Set down each entry exactly as it stands, without altering a single character.

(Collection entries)
Start of Block

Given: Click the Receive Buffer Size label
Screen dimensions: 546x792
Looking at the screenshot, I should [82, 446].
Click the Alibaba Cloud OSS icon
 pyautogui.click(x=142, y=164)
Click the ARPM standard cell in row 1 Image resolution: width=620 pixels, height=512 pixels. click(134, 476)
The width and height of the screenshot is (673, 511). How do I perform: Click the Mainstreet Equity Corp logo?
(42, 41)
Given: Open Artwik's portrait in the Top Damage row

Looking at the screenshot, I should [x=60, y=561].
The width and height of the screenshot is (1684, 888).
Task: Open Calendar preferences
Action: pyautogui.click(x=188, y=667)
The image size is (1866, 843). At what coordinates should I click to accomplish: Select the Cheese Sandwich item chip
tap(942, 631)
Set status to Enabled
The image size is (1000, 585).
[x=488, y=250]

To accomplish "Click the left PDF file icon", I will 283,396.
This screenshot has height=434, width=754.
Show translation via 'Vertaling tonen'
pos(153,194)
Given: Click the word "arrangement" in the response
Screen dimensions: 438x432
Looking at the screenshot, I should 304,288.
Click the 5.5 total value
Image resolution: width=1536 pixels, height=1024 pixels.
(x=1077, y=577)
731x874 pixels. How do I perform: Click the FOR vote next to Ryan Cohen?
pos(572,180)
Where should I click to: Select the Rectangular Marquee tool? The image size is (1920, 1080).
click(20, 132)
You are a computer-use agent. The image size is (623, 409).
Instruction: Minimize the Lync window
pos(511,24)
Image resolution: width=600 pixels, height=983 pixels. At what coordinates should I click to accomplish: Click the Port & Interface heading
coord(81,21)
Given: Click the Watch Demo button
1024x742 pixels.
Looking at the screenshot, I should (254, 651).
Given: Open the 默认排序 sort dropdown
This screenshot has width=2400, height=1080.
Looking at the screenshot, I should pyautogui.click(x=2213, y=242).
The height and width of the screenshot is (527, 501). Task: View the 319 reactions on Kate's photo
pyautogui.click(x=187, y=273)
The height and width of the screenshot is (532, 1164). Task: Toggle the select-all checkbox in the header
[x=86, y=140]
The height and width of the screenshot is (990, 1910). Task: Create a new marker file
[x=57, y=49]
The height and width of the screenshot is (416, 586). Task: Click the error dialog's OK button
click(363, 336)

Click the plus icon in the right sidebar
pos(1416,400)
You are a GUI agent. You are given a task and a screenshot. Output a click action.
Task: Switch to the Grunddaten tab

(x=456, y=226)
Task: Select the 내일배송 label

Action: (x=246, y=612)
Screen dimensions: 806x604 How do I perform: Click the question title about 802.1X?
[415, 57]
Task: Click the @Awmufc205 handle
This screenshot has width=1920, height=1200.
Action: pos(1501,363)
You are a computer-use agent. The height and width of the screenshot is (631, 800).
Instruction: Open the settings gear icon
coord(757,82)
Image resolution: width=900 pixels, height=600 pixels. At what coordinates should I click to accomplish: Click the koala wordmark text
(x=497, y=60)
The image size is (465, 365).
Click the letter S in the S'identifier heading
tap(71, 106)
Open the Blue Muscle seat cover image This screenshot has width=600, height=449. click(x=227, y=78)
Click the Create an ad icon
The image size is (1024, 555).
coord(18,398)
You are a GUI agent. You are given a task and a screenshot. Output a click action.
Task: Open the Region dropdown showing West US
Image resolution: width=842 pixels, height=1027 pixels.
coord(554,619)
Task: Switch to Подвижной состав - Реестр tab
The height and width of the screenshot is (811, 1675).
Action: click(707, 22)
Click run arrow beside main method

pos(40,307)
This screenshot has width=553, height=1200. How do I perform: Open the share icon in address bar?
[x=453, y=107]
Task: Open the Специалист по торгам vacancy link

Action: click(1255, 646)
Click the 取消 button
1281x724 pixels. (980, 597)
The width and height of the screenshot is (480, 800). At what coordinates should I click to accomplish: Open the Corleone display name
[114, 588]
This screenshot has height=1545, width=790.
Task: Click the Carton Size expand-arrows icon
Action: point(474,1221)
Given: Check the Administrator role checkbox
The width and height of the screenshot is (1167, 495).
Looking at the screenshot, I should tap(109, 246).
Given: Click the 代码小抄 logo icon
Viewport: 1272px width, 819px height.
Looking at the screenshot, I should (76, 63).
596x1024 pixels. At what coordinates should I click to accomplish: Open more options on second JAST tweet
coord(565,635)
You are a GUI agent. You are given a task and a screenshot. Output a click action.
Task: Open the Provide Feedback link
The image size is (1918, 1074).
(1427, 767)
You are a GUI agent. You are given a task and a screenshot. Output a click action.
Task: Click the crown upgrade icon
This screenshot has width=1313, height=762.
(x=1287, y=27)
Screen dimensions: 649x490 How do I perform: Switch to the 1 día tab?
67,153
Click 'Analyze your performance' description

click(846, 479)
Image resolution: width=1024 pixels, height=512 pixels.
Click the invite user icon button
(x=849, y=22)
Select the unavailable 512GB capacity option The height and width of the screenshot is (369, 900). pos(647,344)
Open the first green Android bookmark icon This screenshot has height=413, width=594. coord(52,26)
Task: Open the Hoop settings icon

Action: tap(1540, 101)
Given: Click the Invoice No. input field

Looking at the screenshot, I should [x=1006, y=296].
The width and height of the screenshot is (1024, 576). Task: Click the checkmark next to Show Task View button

End of Block

# RESULT OF THIS EXERCISE
Given: Click the Receive Buffer Size label
Screen dimensions: 546x792
Looking at the screenshot, I should [82, 446].
Click the Alibaba Cloud OSS icon
 pyautogui.click(x=142, y=164)
Click the ARPM standard cell in row 1 Image resolution: width=620 pixels, height=512 pixels. click(134, 476)
The width and height of the screenshot is (673, 511). How do I perform: Click the Mainstreet Equity Corp logo?
(42, 41)
Given: Open Artwik's portrait in the Top Damage row

Looking at the screenshot, I should [x=60, y=561].
The width and height of the screenshot is (1684, 888).
Task: Open Calendar preferences
Action: pyautogui.click(x=188, y=667)
The image size is (1866, 843). At what coordinates should I click to accomplish: Select the Cheese Sandwich item chip
tap(942, 631)
Set status to Enabled
The image size is (1000, 585).
[x=488, y=250]

To accomplish "Click the left PDF file icon", I will 283,396.
This screenshot has height=434, width=754.
Show translation via 'Vertaling tonen'
pos(153,194)
Given: Click the word "arrangement" in the response
Screen dimensions: 438x432
Looking at the screenshot, I should 304,288.
Click the 5.5 total value
Image resolution: width=1536 pixels, height=1024 pixels.
(x=1077, y=577)
731x874 pixels. How do I perform: Click the FOR vote next to Ryan Cohen?
pos(572,180)
Where should I click to: Select the Rectangular Marquee tool? The image size is (1920, 1080).
click(20, 132)
You are a computer-use agent. The image size is (623, 409).
Instruction: Minimize the Lync window
pos(511,24)
Image resolution: width=600 pixels, height=983 pixels. At what coordinates should I click to accomplish: Click the Port & Interface heading
coord(81,21)
Given: Click the Watch Demo button
1024x742 pixels.
Looking at the screenshot, I should (254, 651).
Given: Open the 默认排序 sort dropdown
This screenshot has width=2400, height=1080.
Looking at the screenshot, I should pyautogui.click(x=2213, y=242).
The height and width of the screenshot is (527, 501). Task: View the 319 reactions on Kate's photo
pyautogui.click(x=187, y=273)
The height and width of the screenshot is (532, 1164). Task: Toggle the select-all checkbox in the header
[x=86, y=140]
The height and width of the screenshot is (990, 1910). Task: Create a new marker file
[x=57, y=49]
The height and width of the screenshot is (416, 586). Task: Click the error dialog's OK button
click(363, 336)

Click the plus icon in the right sidebar
pos(1416,400)
You are a GUI agent. You are given a task and a screenshot. Output a click action.
Task: Switch to the Grunddaten tab

(x=456, y=226)
Task: Select the 내일배송 label

Action: (x=246, y=612)
Screen dimensions: 806x604 How do I perform: Click the question title about 802.1X?
[415, 57]
Task: Click the @Awmufc205 handle
This screenshot has width=1920, height=1200.
Action: pos(1501,363)
You are a computer-use agent. The height and width of the screenshot is (631, 800).
Instruction: Open the settings gear icon
coord(757,82)
Image resolution: width=900 pixels, height=600 pixels. At what coordinates should I click to accomplish: Click the koala wordmark text
(x=497, y=60)
The image size is (465, 365).
Click the letter S in the S'identifier heading
tap(71, 106)
Open the Blue Muscle seat cover image This screenshot has width=600, height=449. click(x=227, y=78)
Click the Create an ad icon
The image size is (1024, 555).
coord(18,398)
You are a GUI agent. You are given a task and a screenshot. Output a click action.
Task: Open the Region dropdown showing West US
Image resolution: width=842 pixels, height=1027 pixels.
coord(554,619)
Task: Switch to Подвижной состав - Реестр tab
The height and width of the screenshot is (811, 1675).
Action: click(707, 22)
Click run arrow beside main method

pos(40,307)
This screenshot has width=553, height=1200. How do I perform: Open the share icon in address bar?
[x=453, y=107]
Task: Open the Специалист по торгам vacancy link

Action: click(1255, 646)
Click the 取消 button
1281x724 pixels. (980, 597)
The width and height of the screenshot is (480, 800). At what coordinates should I click to accomplish: Open the Corleone display name
[114, 588]
This screenshot has height=1545, width=790.
Task: Click the Carton Size expand-arrows icon
Action: point(474,1221)
Given: Check the Administrator role checkbox
The width and height of the screenshot is (1167, 495).
Looking at the screenshot, I should tap(109, 246).
Given: Click the 代码小抄 logo icon
Viewport: 1272px width, 819px height.
Looking at the screenshot, I should (76, 63).
596x1024 pixels. At what coordinates should I click to accomplish: Open more options on second JAST tweet
coord(565,635)
You are a GUI agent. You are given a task and a screenshot. Output a click action.
Task: Open the Provide Feedback link
The image size is (1918, 1074).
(1427, 767)
You are a GUI agent. You are given a task and a screenshot. Output a click action.
Task: Click the crown upgrade icon
This screenshot has width=1313, height=762.
(x=1287, y=27)
Screen dimensions: 649x490 How do I perform: Switch to the 1 día tab?
67,153
Click 'Analyze your performance' description

click(846, 479)
Image resolution: width=1024 pixels, height=512 pixels.
Click the invite user icon button
(x=849, y=22)
Select the unavailable 512GB capacity option The height and width of the screenshot is (369, 900). pos(647,344)
Open the first green Android bookmark icon This screenshot has height=413, width=594. coord(52,26)
Task: Open the Hoop settings icon

Action: tap(1540, 101)
Given: Click the Invoice No. input field

Looking at the screenshot, I should [x=1006, y=296].
The width and height of the screenshot is (1024, 576). Task: Click the checkmark next to Show Task View button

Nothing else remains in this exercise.